We have had good luck with a Dodge Caravan.


----------



## Hick (Nov 21, 2014)

I got a ford f150, about 200k+ miles on it. Still goin strong. Great work truck for hauling stuff.


----------



## Eddie13 (Apr 20, 2015)

SUBARU

I DD an 01 impreza RS with 210k miles on it... ****s n gets in the winter like you wouldn't believe..


----------



## Windows on Wash (Aug 30, 2011)

Toyota 4Runner with 250K on her right now. 

Wife's old truck. Lots of stop and go with that mileage as well. It was a city car.


----------



## danpik (Sep 11, 2011)

I've got a 2000 Pontiac Grand Prix with 135,000 for sale. solid car. needs AC recharged


----------



## TheBobmanNH (Oct 23, 2012)

Eddie13 said:


> SUBARU
> 
> I DD an 01 impreza RS with 210k miles on it... ****s n gets in the winter like you wouldn't believe..


If you buy an old Subaru just be prepared to deal with head gasket issues....


----------



## randlefactor (Dec 1, 2012)

Thanks for all the suggestions. This guy is obsessed with minivans after coming from a country where everyone drives golf cart sized vehicles.

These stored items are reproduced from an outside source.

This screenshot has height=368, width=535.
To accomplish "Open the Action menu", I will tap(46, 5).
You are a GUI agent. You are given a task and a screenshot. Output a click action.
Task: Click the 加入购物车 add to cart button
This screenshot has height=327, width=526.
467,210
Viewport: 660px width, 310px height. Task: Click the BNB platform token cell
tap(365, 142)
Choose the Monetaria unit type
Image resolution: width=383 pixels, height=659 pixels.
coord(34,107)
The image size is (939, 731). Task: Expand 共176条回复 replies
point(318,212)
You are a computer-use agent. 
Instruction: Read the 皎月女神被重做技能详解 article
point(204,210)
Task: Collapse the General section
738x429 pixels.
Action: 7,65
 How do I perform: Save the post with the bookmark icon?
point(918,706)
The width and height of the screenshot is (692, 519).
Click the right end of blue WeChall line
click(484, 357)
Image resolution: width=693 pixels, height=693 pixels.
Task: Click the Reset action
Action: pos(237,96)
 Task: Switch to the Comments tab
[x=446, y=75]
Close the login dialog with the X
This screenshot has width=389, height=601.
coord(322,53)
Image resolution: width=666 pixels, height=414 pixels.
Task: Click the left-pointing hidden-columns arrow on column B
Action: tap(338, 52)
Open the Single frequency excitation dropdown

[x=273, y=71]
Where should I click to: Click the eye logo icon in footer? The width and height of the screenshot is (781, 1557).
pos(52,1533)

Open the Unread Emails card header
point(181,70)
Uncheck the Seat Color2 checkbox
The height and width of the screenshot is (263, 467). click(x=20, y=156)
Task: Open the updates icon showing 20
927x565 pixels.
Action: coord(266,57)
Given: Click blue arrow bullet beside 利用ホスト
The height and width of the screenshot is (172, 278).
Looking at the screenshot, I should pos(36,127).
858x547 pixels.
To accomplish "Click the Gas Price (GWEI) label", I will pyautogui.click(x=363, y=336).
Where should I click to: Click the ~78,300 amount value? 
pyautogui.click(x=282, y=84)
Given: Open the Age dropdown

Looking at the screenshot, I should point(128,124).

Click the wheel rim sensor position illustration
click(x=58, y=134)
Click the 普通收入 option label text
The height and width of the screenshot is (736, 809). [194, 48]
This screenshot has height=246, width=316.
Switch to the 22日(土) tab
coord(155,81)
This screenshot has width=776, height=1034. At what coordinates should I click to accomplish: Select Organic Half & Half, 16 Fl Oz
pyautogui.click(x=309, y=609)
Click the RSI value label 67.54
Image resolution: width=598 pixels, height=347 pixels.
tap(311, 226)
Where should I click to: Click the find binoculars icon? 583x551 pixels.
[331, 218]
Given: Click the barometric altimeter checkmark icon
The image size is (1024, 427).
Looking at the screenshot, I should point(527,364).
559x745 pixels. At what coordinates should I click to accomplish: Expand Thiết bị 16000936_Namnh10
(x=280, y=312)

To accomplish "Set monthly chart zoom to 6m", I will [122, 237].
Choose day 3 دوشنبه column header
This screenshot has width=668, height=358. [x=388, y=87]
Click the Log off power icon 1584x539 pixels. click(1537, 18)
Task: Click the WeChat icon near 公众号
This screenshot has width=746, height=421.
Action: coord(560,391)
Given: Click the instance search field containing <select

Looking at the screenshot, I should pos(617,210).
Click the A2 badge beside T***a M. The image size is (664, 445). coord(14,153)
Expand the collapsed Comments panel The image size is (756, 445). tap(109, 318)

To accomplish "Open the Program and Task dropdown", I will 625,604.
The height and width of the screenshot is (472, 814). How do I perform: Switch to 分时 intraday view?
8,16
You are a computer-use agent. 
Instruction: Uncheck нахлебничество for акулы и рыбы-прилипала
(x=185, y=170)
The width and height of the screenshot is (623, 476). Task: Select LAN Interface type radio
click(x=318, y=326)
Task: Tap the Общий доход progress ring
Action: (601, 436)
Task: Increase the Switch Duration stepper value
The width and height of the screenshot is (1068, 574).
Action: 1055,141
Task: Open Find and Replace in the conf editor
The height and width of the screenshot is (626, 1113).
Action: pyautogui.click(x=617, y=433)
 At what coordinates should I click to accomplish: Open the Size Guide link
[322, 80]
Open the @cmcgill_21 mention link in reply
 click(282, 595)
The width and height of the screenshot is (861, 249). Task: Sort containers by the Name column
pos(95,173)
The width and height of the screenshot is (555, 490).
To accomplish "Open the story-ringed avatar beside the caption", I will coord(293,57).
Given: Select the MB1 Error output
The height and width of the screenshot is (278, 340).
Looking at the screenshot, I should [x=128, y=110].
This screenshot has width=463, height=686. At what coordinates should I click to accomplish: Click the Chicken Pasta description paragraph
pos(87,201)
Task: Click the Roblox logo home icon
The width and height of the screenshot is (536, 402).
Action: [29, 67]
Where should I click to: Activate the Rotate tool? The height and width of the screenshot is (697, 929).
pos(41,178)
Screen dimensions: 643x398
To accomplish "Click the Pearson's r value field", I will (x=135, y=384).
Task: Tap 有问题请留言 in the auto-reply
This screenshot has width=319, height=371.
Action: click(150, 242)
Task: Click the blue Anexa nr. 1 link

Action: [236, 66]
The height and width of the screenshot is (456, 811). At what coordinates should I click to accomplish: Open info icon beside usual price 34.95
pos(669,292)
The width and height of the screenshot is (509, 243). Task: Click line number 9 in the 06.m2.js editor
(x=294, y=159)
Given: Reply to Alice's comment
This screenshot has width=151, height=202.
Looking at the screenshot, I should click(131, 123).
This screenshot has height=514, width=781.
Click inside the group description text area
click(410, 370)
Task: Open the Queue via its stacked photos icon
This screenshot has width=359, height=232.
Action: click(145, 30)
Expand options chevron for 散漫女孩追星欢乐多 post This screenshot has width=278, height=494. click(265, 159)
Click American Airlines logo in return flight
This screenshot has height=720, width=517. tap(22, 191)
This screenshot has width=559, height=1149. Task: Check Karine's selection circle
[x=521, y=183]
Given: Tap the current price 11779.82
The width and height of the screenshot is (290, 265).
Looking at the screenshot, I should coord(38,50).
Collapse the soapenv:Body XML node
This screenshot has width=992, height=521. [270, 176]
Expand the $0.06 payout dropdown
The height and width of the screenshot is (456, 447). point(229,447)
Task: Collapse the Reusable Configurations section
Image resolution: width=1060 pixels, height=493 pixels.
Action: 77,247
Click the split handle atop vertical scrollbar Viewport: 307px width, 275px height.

Ill let you know what he ends up finding in a couple weeks. Let the search begin!


----------



## WyrTwister (Jul 22, 2013)

My wife has had 4 - 5 Chevy Lumina sedans ofer the years . We were happy with them .

God bless
Wyr


----------



## paintdrying (Jul 13, 2012)

awd astro van


----------



## Canarywood1 (May 5, 2012)

randlefactor said:


> Thanks for all the suggestions. This guy is obsessed with minivans after coming from a country where everyone drives golf cart sized vehicles. Ill let you know what he ends up finding in a couple weeks. Let the search begin!


 

Toyota sienna, hands down.


----------



## ktkelly (Apr 7, 2007)

Canarywood1 said:


> Toyota sienna, hands down.



It's a love/hate thing. But I have to agree.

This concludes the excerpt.